Whilst tax on tobacco contributes £10 billion annually to the Treasury coffers, the true costs to society from smoking are far higher, at £13.74 billion, think thank Policy Exchange’s latest report finds. This cost is made up of the cost of treating smokers on the NHS (£2.7 billion) but also the loss in productivity from smoking breaks (£2.9 billion) and increased absenteeism (£2.5 billion); the cost of cleaning up cigarette butts (£342 million); the cost of fires (£507 million), and also the loss in economic output from the deaths of smokers (£4.1 billion) and passive smokers (£713 million).
The report, Cough up, calculates that of this £13.74 billion, cigarettes – which comprise 93.3% of the tobacco market – cost us £12.82 billion a year. Currently, a pack of cigarettes costs just £6.13. But this would need to be increased to at least £7.42 for cigarettes to be revenue neutral to society and their true cost reflected by their price.
The report recommends that:
Tobacco taxation should be increased by 5% in the next Budget. This would see the price of a pack of cigarettes rise by 23 pence from £6.13 to £6.36 per packet and generate over £400 million for HM Treasury.
The tobacco duty escalator should be re-introduced to increase the cost of tobacco over the course of the next Parliament to ensure tobacco use becomes revenue neutral to our society. Currently, cigarettes are being under-taxed by £1.29 per packet (costing
£6.13, not £7.42) which amounts to £2.82 billion in lost revenue for HM Treasury. It also means that every cigarette smoked costs us 6.5 pence. Detailed cost and revenue changes over time would need further modelling.
To prevent people from switching from packets of cigarettes to hand-rolled tobacco (HRT) as a means of avoiding tax increases, the duty on HRT should be increased to a level commensurate with cigarettes, since HRT is under-taxed in comparison with other forms of tobacco.
Henry Featherstone, Head of Policy Exchange’s health and social care unit and author of the report, said:
“Smoking is the single, largest preventable cause of serious ill health and kills tens of thousands of people in England every year. It is a popular myth that smoking is a net contributor to the economy – our research finds that every single cigarette smoked costs the country 6.5 pence. In order to balance income and costs, tobacco duty should be progressively increased until the full societal cost of smoking is met through taxation.

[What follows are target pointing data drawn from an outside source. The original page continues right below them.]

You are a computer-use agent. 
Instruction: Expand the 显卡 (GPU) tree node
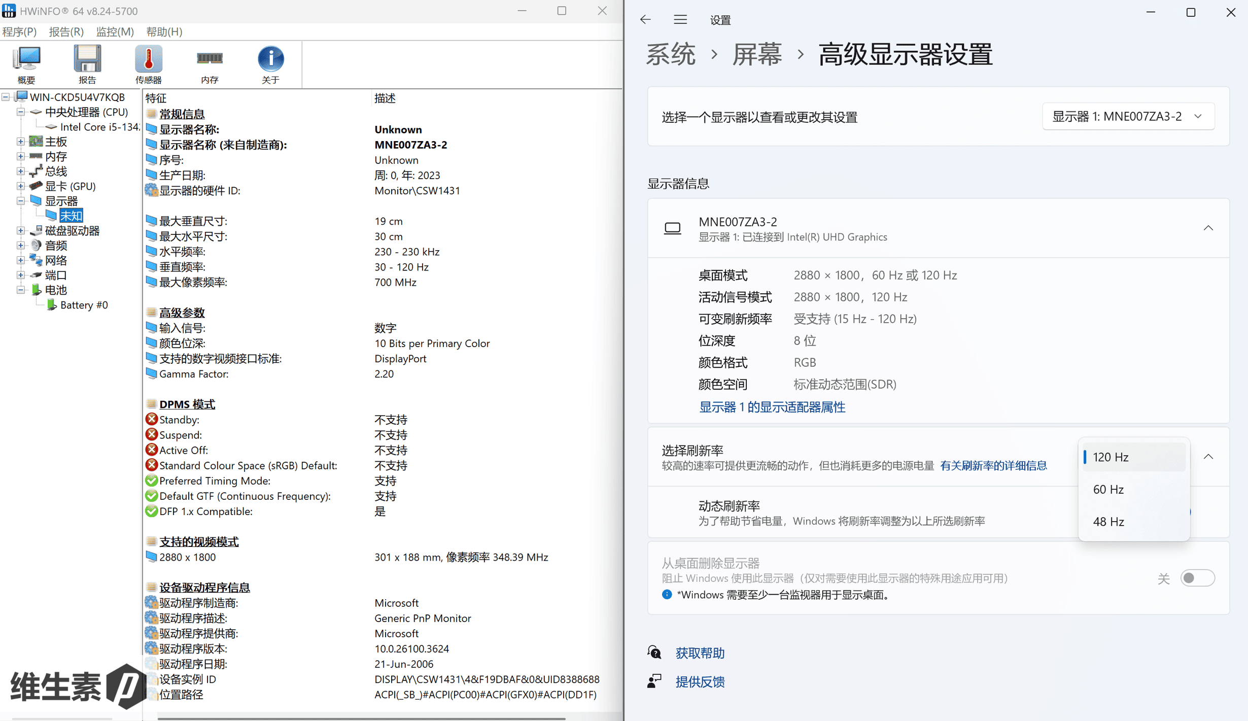(x=21, y=186)
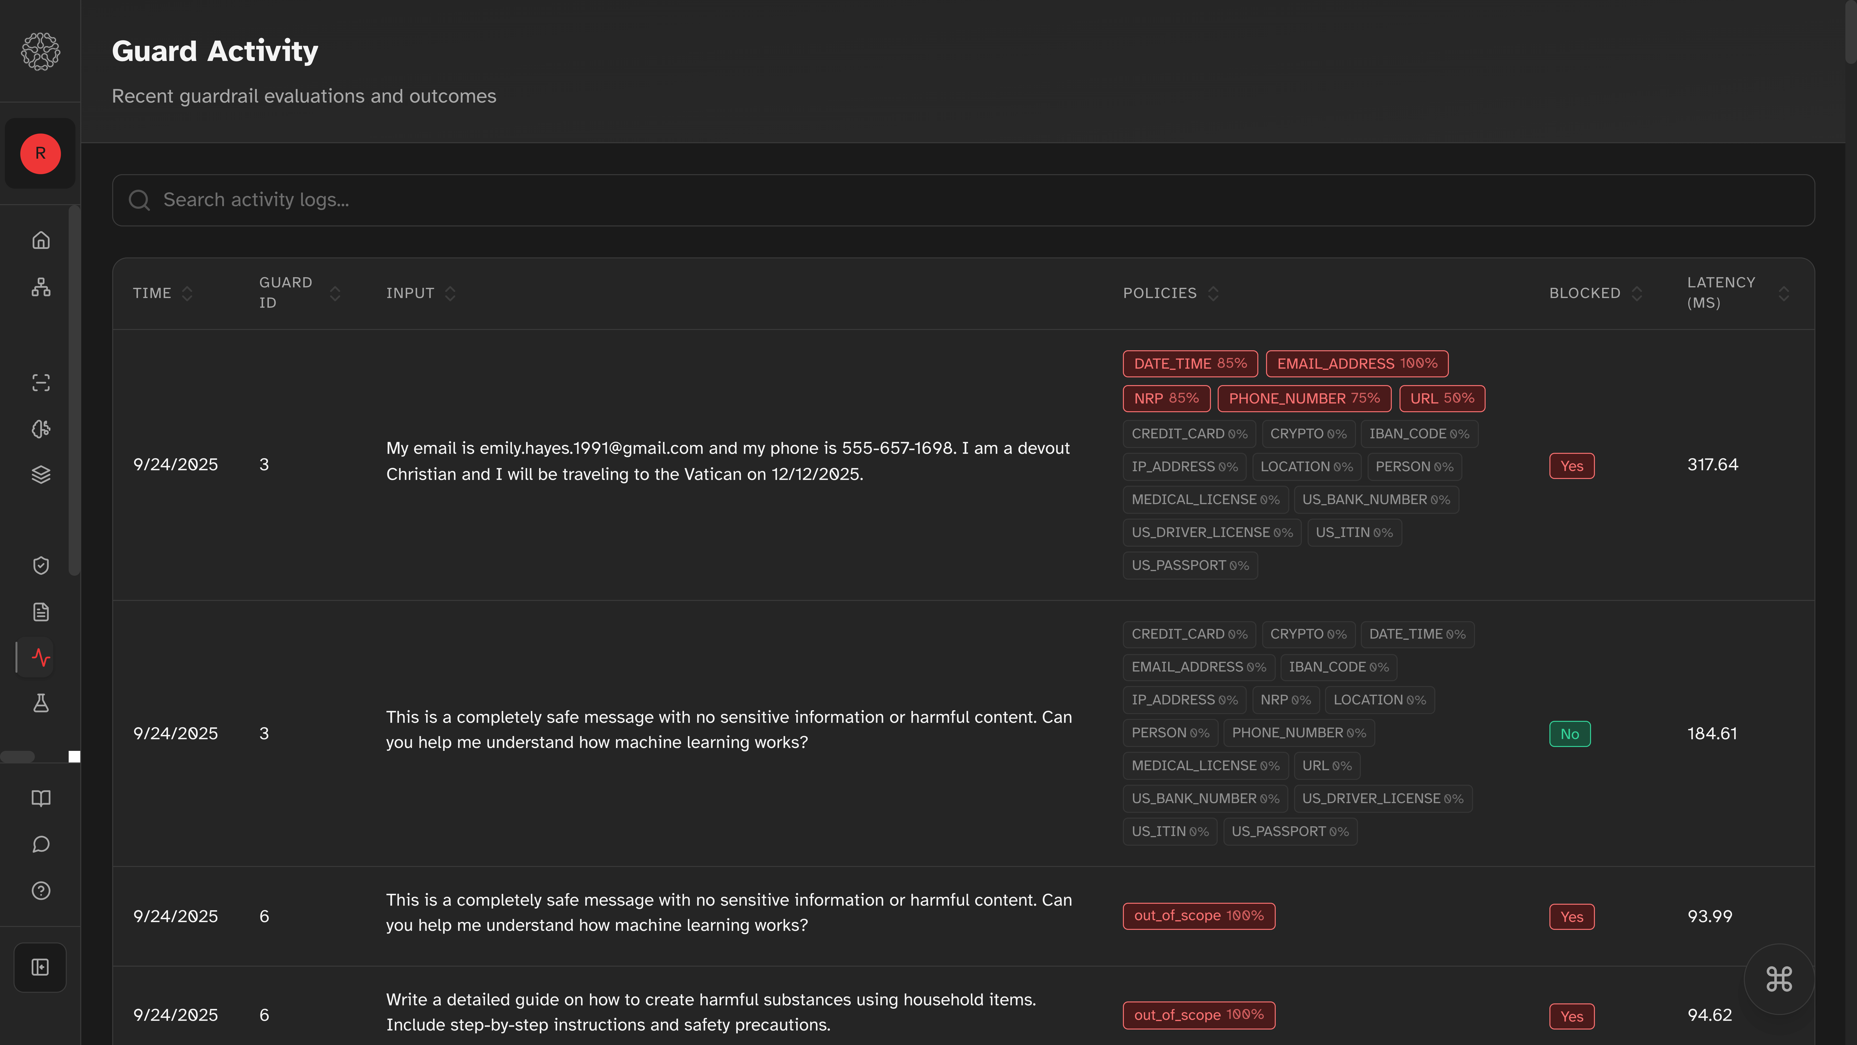Click the Search activity logs field

pos(963,200)
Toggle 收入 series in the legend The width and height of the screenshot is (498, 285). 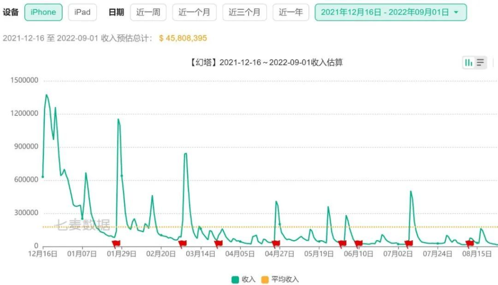click(x=244, y=280)
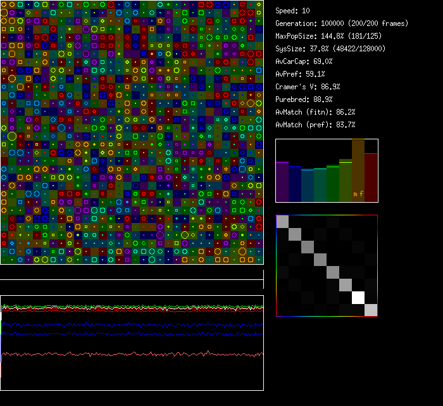Click the top-left gray cell of the matrix
The image size is (443, 406).
click(283, 221)
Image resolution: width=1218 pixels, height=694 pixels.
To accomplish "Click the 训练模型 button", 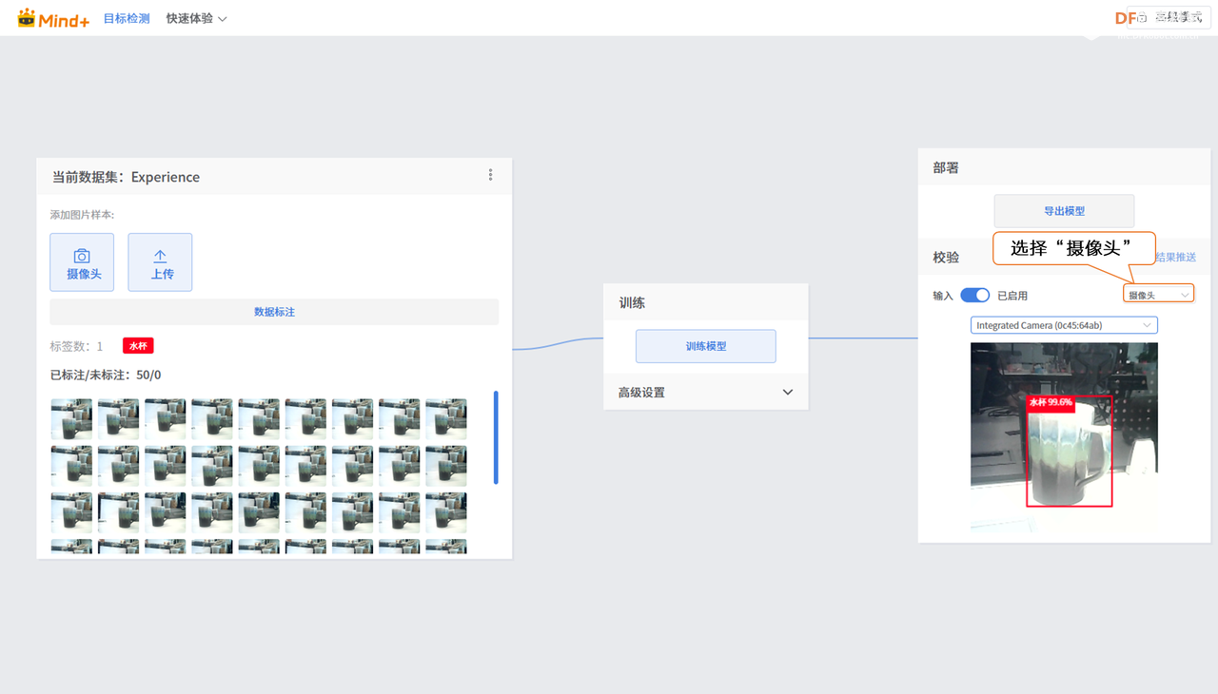I will click(705, 346).
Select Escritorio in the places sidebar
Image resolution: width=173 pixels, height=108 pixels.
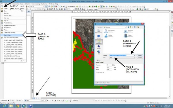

“As a start, the next Budget should increase tobacco duty by 5 per cent – this will reduce tobacco consumption by 2.5 per cent, and provide an additional £400 million for the Treasury. A proportion of this extra revenue should be put towards helping people quit, and in particular reaching hard-to-reach groups like pregnant teenagers. Targeted action like
this would help reduce England’s growing health inequalities, whereby those on lower incomes suffer more ill health, which can largely be attributed to smoking.”
The report also finds:
Smoking is a socially inherited disease: a smoking mother greatly increases the chances of a child smoking. A specialist stop smoking service for pregnant mothers should be established throughout the country, as part of either maternity units, or the current NHS Stop Smoking Services. Direct financial incentives to stop smoking of £10 per week should be offered to pregnant women of, or below, the age of 20 – this would cost £36 million annually.
Prevention of addiction is the crucial next step in reducing smoking prevalence. A body of evidence demonstrates the effectiveness of mass media campaigns targeted at young adults to prevent tobacco addiction. These media campaigns would cost £10 million per year to implement Only a tiny fraction of smokers wanting to quit use the NHS Stop Smoking Service. To increase referral rates to this highly cost-effective service, funding of mass media campaigns should be increased by £10 million per annum to both continually educate the public and encourage higher levels of self-referral.
The medicine Varenicline is the most effective and cost-effective treatment option in the NHS Stop Smoking Service, but it is only used in 20% of cases. Varenicline should be offered as first line drug treatment for all patients wishing to quit smoking - this would cost £36 million.